Select-All-That-Apply versus Yes/No Forced Choice Items

Jim Lewis, PhD • Jeff Sauro, PhD

December 7, 2021

Do you have a Netflix subscription? Do you have a Hulu subscription?

Which of the following services do you have a subscription to?

Netflix
Hulu
Disney+
Peacock
HBO Max

Will you get a different percent of Netflix or Hulu selections if you ask the first form of the question compared to the second one? If you do, is it a large difference or a trivial one?
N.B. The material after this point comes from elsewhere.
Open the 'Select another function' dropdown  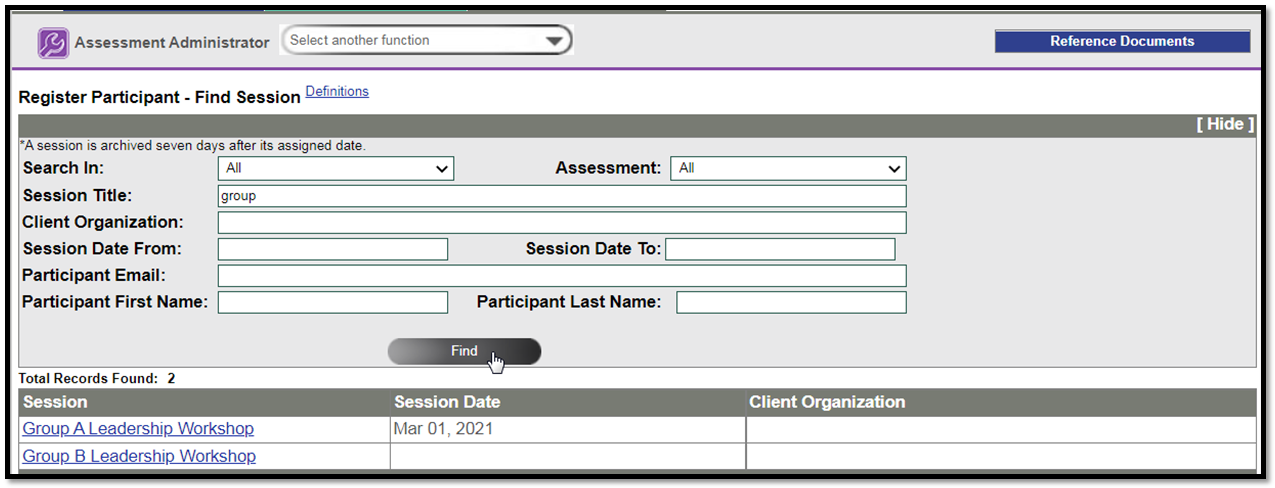(427, 41)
This article reviews the published literature on the possible impacts these question formats may have on responses.

Background

Core aspects of conducting UX research include finding the right participants (screening) and understanding participants’ attitudes and prior behavior. For example, you might request self-reports of prior experiences (e.g., products purchased, stores visited) or ask what product features your participants believe to be crucial (e.g., top tasks).

To accomplish this, it’s common in surveys to present grids of options in which respondents use checkboxes to indicate which options apply to the question being asked (Figure 1), commonly referred to as “Check-all-that-apply” (CATA) or “Select-all-that-apply” (SATA).

Figure 1: Example of a select-all-that-apply item grid (created with MUIQ^®).

An alternative format is the forced choice grid where respondents must explicitly select yes or no for each option presented in a grid (Figure 2).

Figure 2: Example of a forced choice yes/no item grid (created with MUIQ).

It is also possible to present forced choice items as a series of yes/no items (as shown in Figure 3), which take up more space compared to a grid because the question is repeated instead of appearing only once.

Figure 3: Example of a forced choice yes/no item series (created with MUIQ).

In 1982, Sudman and Bradburn hypothesized that requiring respondents to take an action for each option (forced choice) should result in a higher selection rate than the SATA format. They reasoned that failure to check an option in a SATA item could be due to causes other than the option not being applicable.

For example, respondents might unintentionally skip over the item or intentionally stop reviewing items before reaching the end of the list to get through the survey faster. Based on this rational analysis, they advised against using the SATA format and recommended using a forced choice grid (such as the one in Figure 2).

It seems plausible that the forced choice formats should produce more affirmative responses than selections in the SATA format, but such reasoning doesn’t provide insight regarding the magnitude of the difference or whether the forced choice format matters (grid vs. series).

Estimating these effects requires empirical investigation. Although many papers report the use of SATA (e.g., Ares et al., 2010; Parente et al., 2011), we found only a few published studies that compared SATA versus forced choice, which we review below.

Prior Literature

National Education Longitudinal Study of 1988

In 1994, Rasinski et al. (who worked on the 1982 article described above) published the first experiment that compared SATA and forced choice. They used data collected in the National Education Longitudinal Study of 1988.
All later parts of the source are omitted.